Apartheid as a legal institution has been dismantled in South Africa, however, humiliating structures still are widespread, everywhere around the world, globally and locally, at macro and micro levels, as part of societal institutions, public politicies, cultural practices, social relations, and psychological scripts. This needs to be addressed. We, HumanDHS, as a global network of academics and practitioners, wish to do that. This HumanDHS Intervention section is designed to serve as a platform for interested people to develop projects that translate the vision of a more dignified world into action.

The list of ideas that you see on this section was first devised in 2003 (please be aware that all links to other websites were active when they were added and become inactive as soon as these websites change). Since then, we warmly invite everybody who is interested to become a Coordinator/Director for one of our various Intervention ideas, and/or develop your own ideas (please note that our HumanDHS definition of a coordinator is different as compared to mainstream definitions - please read more here). When you browse this section you will see that some ideas have "caught on," while others have stayed more or less dormant.

Work instruction
Answer these questions using the passage on the HumanDHS Intervention section:
(a) According to the passage, what has been dismantled as a legal institution in South Africa?
(b) In what year was the list of ideas in this section first devised?
(c) How does HumanDHS describe itself?
The items that follow were taken from a separate source.

Stored items
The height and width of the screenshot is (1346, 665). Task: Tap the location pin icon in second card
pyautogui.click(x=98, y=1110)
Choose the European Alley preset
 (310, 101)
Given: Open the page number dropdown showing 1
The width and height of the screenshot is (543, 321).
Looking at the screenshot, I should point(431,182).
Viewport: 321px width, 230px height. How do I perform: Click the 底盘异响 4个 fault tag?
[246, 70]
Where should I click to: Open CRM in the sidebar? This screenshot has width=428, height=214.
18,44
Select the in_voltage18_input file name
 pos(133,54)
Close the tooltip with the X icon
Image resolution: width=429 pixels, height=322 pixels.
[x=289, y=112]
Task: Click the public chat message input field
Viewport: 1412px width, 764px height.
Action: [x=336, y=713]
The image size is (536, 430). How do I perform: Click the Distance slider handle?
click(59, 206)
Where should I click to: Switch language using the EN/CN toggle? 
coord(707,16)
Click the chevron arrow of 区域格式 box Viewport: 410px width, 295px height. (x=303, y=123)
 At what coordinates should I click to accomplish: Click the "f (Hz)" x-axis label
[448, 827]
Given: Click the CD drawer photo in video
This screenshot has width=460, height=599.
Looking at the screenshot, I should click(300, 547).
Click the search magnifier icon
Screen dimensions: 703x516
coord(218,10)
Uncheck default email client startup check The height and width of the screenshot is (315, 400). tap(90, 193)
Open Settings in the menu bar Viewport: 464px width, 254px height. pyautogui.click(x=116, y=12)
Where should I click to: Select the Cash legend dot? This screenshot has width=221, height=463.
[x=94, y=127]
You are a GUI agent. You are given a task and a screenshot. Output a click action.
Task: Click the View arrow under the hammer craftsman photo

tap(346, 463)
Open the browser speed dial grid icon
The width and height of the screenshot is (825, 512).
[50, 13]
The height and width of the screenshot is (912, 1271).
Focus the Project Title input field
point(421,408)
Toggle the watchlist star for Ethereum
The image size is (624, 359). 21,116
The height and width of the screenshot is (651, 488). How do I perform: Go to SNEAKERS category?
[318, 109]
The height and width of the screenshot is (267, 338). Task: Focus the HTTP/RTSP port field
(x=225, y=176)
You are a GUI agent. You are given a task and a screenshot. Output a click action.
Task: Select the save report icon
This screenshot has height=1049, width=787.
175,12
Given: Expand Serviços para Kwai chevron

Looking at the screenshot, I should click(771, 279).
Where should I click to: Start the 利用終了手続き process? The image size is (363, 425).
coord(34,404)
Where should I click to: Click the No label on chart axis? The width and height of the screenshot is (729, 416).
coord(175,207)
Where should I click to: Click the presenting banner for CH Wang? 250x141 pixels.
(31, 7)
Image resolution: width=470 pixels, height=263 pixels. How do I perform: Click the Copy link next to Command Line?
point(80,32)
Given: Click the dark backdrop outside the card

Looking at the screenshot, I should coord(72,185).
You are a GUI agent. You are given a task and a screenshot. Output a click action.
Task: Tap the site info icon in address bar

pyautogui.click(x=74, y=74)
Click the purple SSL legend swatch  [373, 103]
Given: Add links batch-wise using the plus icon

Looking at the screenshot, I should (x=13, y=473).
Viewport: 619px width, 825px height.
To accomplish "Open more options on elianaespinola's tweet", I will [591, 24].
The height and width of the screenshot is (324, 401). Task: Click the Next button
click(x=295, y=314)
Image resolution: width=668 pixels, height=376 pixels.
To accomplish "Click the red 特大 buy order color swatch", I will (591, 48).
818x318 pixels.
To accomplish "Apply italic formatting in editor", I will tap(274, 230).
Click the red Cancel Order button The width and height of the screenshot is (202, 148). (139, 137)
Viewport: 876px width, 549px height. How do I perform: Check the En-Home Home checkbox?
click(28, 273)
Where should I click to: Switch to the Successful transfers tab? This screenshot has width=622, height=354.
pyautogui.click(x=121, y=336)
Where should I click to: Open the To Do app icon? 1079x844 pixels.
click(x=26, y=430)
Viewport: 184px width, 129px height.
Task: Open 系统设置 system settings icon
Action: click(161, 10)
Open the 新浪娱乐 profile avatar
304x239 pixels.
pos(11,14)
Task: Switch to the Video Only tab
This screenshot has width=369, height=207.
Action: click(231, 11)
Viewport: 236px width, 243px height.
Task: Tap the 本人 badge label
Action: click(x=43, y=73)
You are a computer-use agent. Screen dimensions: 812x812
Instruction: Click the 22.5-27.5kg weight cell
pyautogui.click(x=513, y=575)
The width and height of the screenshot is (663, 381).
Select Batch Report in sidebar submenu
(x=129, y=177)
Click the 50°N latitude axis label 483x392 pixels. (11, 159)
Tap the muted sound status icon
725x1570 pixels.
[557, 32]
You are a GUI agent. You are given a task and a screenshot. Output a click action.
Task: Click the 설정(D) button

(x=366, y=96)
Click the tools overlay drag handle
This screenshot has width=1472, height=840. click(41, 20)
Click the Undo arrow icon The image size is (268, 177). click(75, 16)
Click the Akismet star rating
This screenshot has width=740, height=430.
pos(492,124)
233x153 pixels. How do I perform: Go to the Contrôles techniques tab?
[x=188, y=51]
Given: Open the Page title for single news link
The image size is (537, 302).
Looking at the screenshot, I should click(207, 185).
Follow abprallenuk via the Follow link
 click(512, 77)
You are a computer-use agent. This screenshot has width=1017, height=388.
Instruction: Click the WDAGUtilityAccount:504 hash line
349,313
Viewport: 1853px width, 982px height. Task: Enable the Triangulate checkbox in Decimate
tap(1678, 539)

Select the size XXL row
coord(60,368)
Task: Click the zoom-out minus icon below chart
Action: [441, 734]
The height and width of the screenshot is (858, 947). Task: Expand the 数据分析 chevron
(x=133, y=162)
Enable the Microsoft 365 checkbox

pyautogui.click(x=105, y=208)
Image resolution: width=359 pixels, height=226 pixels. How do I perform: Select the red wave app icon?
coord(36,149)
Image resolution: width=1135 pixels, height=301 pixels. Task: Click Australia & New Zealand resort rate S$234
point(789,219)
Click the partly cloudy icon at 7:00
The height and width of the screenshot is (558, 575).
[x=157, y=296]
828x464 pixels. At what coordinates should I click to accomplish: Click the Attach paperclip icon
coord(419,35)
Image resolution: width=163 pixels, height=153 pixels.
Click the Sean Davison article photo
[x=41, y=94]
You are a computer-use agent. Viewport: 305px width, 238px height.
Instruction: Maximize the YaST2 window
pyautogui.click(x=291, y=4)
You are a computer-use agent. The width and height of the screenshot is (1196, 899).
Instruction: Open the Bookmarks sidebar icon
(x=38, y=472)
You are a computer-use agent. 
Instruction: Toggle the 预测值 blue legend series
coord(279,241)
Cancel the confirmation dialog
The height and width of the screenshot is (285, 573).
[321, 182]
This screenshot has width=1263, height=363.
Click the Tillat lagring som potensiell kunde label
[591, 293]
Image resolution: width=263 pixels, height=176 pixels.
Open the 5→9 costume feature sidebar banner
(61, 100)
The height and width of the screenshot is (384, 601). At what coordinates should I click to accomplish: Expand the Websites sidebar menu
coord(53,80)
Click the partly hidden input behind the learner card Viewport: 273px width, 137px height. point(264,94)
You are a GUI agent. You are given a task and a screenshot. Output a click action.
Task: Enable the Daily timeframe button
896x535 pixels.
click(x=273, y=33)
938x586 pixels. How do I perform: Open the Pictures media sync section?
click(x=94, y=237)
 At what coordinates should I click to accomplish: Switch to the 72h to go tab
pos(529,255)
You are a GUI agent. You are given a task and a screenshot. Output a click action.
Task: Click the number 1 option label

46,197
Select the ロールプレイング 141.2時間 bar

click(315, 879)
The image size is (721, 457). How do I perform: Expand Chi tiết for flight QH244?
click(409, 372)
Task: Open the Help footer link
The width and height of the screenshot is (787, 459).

Answer to the problem
(a) Apartheid
(b) 2003
(c) As a global network of academics and practitioners